_Task details_
In the entries below, begin at the line that has "ما الجديد (581, 97)" and stop after the line that has "Identify the click"; output those lines exactly, leaving out pictures.

(Extracted data entries)
##############################

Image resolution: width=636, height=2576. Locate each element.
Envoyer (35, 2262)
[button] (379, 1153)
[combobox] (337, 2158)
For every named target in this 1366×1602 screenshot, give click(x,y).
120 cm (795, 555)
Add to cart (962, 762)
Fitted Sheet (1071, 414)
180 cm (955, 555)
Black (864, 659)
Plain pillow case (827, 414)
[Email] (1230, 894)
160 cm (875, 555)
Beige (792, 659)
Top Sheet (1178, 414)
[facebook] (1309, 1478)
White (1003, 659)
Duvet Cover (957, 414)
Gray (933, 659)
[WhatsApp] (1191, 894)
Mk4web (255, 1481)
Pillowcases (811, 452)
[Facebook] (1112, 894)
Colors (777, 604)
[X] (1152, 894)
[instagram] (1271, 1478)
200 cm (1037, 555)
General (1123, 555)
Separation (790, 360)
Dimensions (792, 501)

##############################

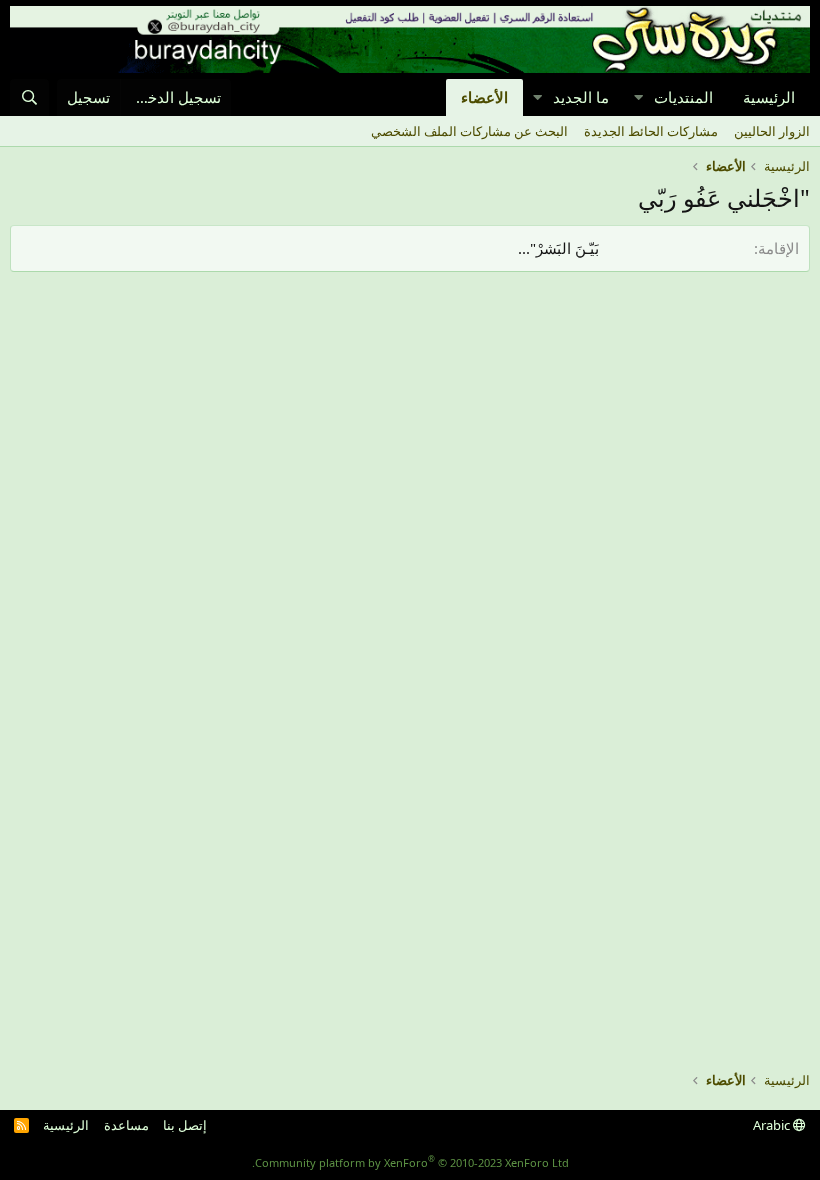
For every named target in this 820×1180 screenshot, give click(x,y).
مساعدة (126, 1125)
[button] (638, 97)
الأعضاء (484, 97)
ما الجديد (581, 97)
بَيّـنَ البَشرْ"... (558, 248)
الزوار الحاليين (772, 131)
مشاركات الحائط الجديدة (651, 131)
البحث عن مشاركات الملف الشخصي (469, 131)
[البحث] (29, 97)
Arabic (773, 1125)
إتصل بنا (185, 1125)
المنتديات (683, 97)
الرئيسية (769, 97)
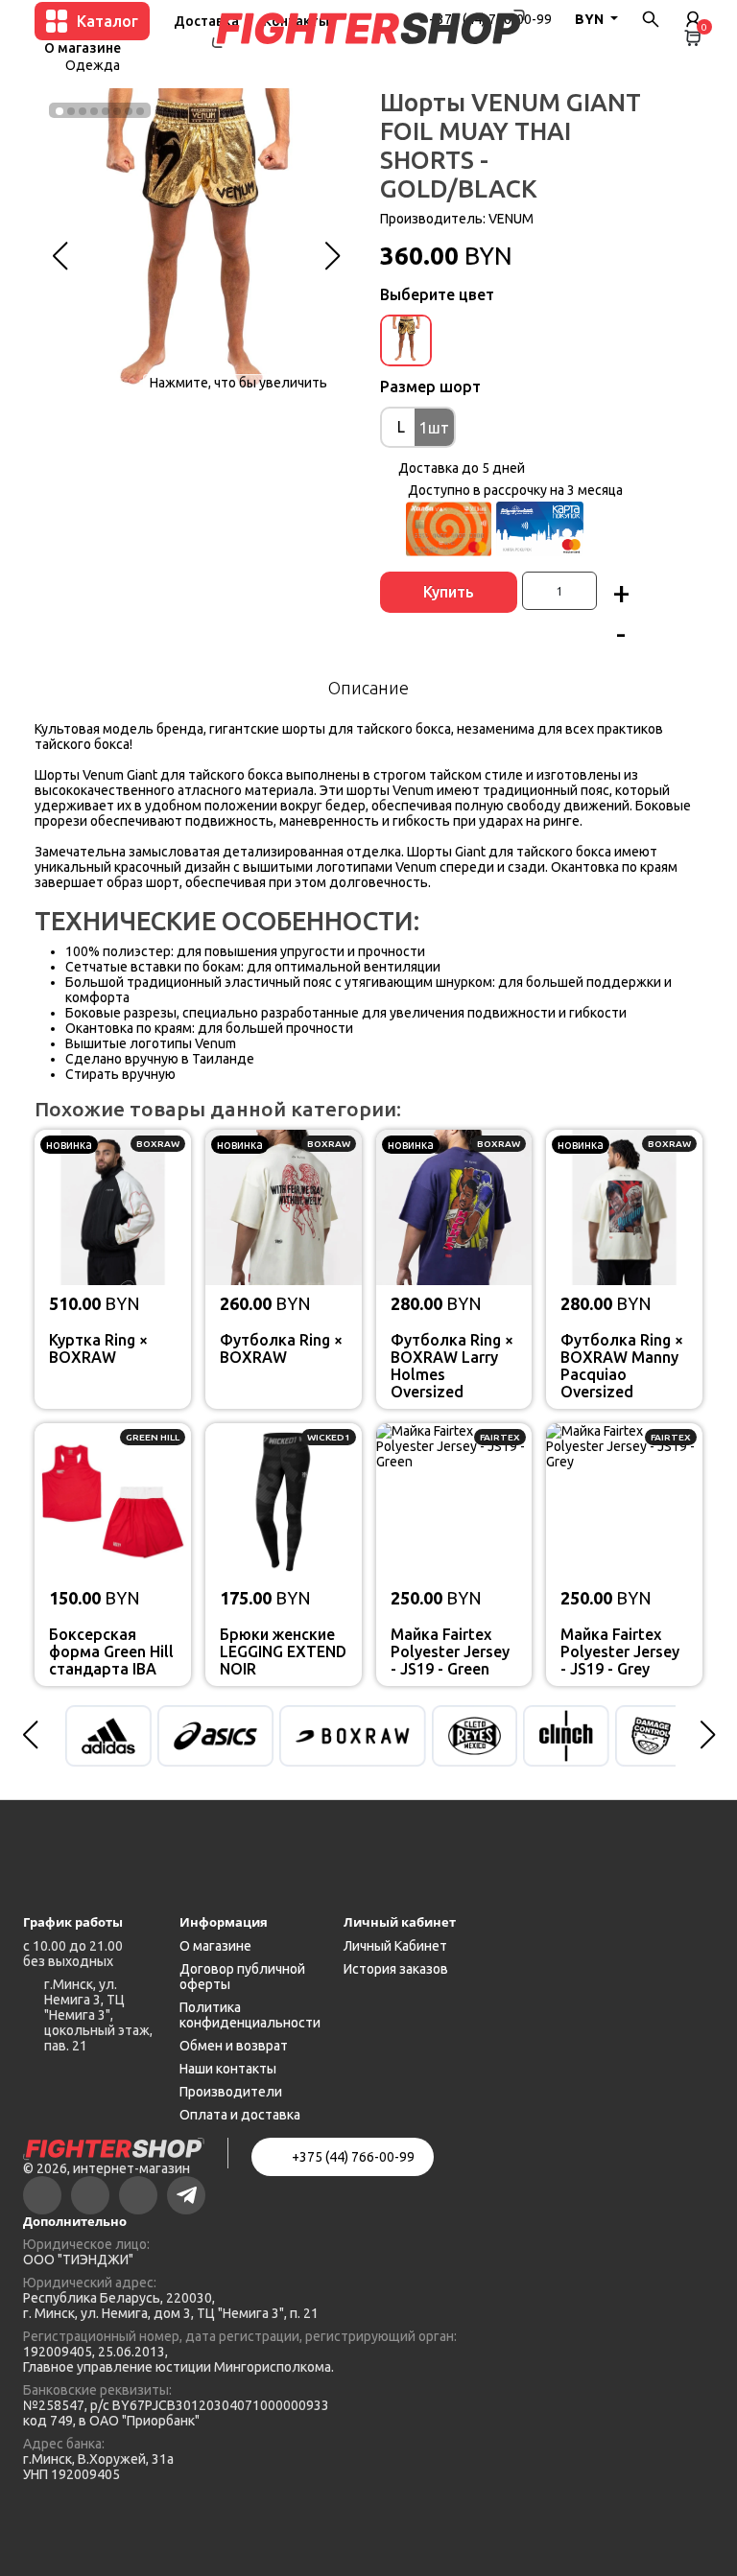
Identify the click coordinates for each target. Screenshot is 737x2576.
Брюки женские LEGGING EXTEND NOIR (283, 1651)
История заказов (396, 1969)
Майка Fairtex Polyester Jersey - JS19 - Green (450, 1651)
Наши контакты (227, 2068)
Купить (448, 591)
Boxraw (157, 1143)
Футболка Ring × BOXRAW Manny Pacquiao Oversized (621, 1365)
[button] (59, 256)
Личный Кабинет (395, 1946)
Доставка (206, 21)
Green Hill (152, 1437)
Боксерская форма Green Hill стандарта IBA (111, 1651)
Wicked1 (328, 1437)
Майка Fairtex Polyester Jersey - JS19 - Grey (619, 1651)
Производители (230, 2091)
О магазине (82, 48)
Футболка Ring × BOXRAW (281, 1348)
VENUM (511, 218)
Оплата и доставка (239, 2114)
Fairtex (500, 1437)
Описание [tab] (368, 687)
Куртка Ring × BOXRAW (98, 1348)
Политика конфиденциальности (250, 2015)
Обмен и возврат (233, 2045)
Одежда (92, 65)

##############################

_Problem solution_
ما الجديد (581, 97)
بَيّـنَ البَشرْ"... (558, 248)
الزوار الحاليين (772, 131)
مشاركات الحائط الجديدة (651, 131)
البحث عن مشاركات الملف الشخصي (469, 131)
[البحث] (29, 97)
Arabic (773, 1125)
إتصل بنا (185, 1125)
المنتديات (683, 97)
الرئيسية (769, 97)
Identify the click coordinates for each target. Screenshot is 737x2576.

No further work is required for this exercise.